Nach einem Bericht zum Finanz- und Vermögensstatus des Angeklagten vom 12. September 2019 erhielt er seit März 2019 keine Leistungen mehr, weil er für das Jobcenter nicht erreichbar war. Steuerlich wurde er bundesweit nicht geführt, und seit November 2018 bzw. Ende Mai 2019 verfügte er auch nicht mehr über Konten bzw. Kontoberechtigungen. Abfragen bei der Bundesanstalt für Finanzdienstleistungsaufsicht sowie Gesamtumsatzaufstellungen der Commerzbank belegen, dass der Angeklagte in der Zeit vom 1. Januar 2016 bis zum 27. November 2018 Inhaber eines einzigen Bankkontos bei der Commerzbank war, auf dem praktisch kein nennenswertes Guthaben und auch keine nennenswerten Einkünfte zu verzeichnen waren. Gleiches gilt für die Konten seiner beiden Kinder, für die er jeweils verfügungsberechtigt war.
Schließlich ergibt sich aus einer Vielzahl vorgetragener weiterer Aktenbestandteile, dass der Lebensstil des Angeklagten mit seinen seit Jahren allenfalls geringfügigen legalen Einkünften nicht in Einklang zu bringen ist. Einem Vertragsangebot vom 16. Dezember 2017 und verschiedenen WhatsApp-Chatprotokollen aus der Zeit vom 7. Dezember 2017 bis zum 19. März 2018 ist zu entnehmen, dass er seinerzeit einen Bentley Continental GT zum Preis von 37.000 Euro erwarb sowie den Kauf einer Immobilie im Wert von 100.000 Euro plante, und einem polizeilichen Sachstandsbericht vom 22. Mai 2018 zufolge wurde dem Angeklagten im September 2017 Bargeld in Höhe von 40.000 Euro gestohlen.

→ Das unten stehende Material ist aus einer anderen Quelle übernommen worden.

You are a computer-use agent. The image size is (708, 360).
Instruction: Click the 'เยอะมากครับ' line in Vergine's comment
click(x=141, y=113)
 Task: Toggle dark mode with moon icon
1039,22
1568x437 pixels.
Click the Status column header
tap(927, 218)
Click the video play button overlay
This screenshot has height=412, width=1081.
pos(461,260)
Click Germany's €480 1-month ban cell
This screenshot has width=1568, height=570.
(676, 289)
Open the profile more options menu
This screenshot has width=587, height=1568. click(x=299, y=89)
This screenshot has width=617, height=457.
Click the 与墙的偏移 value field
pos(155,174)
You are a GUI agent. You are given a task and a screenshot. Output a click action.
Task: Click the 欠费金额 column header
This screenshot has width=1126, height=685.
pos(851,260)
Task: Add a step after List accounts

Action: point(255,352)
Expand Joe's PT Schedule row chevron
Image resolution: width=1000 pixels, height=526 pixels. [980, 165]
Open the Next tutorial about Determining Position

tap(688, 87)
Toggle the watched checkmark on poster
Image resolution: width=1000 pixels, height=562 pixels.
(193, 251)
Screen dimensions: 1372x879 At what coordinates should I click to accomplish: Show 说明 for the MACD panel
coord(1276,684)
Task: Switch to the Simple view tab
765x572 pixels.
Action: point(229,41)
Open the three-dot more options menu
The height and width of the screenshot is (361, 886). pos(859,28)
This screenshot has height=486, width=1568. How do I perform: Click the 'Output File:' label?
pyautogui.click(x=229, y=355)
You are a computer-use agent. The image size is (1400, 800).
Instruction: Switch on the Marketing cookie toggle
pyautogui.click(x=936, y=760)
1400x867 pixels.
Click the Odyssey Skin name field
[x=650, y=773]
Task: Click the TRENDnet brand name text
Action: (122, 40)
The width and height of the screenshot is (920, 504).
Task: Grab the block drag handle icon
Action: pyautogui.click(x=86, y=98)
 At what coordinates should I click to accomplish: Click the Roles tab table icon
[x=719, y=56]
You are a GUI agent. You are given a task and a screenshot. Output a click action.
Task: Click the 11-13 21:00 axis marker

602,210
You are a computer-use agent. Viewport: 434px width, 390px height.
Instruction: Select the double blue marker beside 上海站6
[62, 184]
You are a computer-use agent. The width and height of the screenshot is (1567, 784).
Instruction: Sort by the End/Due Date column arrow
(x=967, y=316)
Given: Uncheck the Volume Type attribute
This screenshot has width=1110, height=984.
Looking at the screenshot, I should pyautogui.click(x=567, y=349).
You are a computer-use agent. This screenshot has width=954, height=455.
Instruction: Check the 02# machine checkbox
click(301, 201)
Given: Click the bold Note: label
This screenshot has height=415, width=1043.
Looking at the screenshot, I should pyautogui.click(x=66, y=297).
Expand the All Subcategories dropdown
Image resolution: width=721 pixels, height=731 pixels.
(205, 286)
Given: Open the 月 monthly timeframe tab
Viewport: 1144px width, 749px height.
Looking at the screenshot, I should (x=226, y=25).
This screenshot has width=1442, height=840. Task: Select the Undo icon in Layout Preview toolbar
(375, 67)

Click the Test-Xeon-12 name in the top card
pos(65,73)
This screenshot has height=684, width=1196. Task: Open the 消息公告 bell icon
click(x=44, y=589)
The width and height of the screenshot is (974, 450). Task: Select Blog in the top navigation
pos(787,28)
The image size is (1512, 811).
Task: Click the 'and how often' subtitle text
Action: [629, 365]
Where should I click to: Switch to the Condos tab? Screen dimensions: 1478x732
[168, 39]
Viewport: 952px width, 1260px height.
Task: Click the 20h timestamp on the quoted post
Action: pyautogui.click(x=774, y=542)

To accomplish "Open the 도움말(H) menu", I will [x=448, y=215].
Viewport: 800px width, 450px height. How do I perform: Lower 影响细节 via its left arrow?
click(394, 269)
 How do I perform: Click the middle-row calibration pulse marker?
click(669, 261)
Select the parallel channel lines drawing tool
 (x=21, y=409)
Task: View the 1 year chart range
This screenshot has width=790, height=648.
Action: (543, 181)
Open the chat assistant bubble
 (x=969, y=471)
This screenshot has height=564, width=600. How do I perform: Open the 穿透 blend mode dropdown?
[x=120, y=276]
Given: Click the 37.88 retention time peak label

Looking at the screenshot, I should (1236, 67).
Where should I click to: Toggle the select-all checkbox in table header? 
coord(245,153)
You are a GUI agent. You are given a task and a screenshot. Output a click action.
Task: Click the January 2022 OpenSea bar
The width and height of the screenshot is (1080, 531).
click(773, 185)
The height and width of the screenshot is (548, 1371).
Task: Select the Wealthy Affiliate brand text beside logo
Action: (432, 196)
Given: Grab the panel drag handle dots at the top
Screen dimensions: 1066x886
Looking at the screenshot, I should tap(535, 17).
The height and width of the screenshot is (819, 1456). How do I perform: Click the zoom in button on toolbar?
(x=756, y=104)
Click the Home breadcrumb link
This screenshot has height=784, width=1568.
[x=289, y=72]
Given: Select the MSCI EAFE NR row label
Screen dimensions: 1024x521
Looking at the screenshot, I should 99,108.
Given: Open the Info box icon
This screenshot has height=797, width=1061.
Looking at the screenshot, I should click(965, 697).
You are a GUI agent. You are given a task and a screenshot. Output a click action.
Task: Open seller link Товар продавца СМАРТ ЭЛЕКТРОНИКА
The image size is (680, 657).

b) Das Landgericht hätte sich auch angesichts der zur Person getroffenen Feststellungen unter Aufklärungsgesichtspunkten gedrängt sehen müssen, von diesen Aktenbestandteilen in der Hauptverhandlung Kenntnis zu nehmen und eine Entscheidung über die erweiterte Einziehung zu treffen, zumal die Staatsanwaltschaft ein entsprechendes Begehren schon in der Anklageschrift zum Ausdruck gebracht und in der Hauptverhandlung einen darauf gerichteten Antrag gestellt hatte. Außerdem waren die genannten Beweismittel bereits Gegenstand eines im Ermittlungsverfahren gestellten Antrags der Staatsanwaltschaft auf Erlass eines Vermögensarrests zur Sicherung der erweiterten Einziehung und – nach ablehnender Entscheidung des Landgerichts – eines Beschwerdeverfahrens, in dem das Beschwerdegericht schließlich einen Vermögensarrest in Höhe von 40.000 Euro anordnete.
3. Der Senat verweist die Sache an eine allgemeine Strafkammer zurück, weil sich das Verfahren nur noch gegen einen Erwachsenen richtet.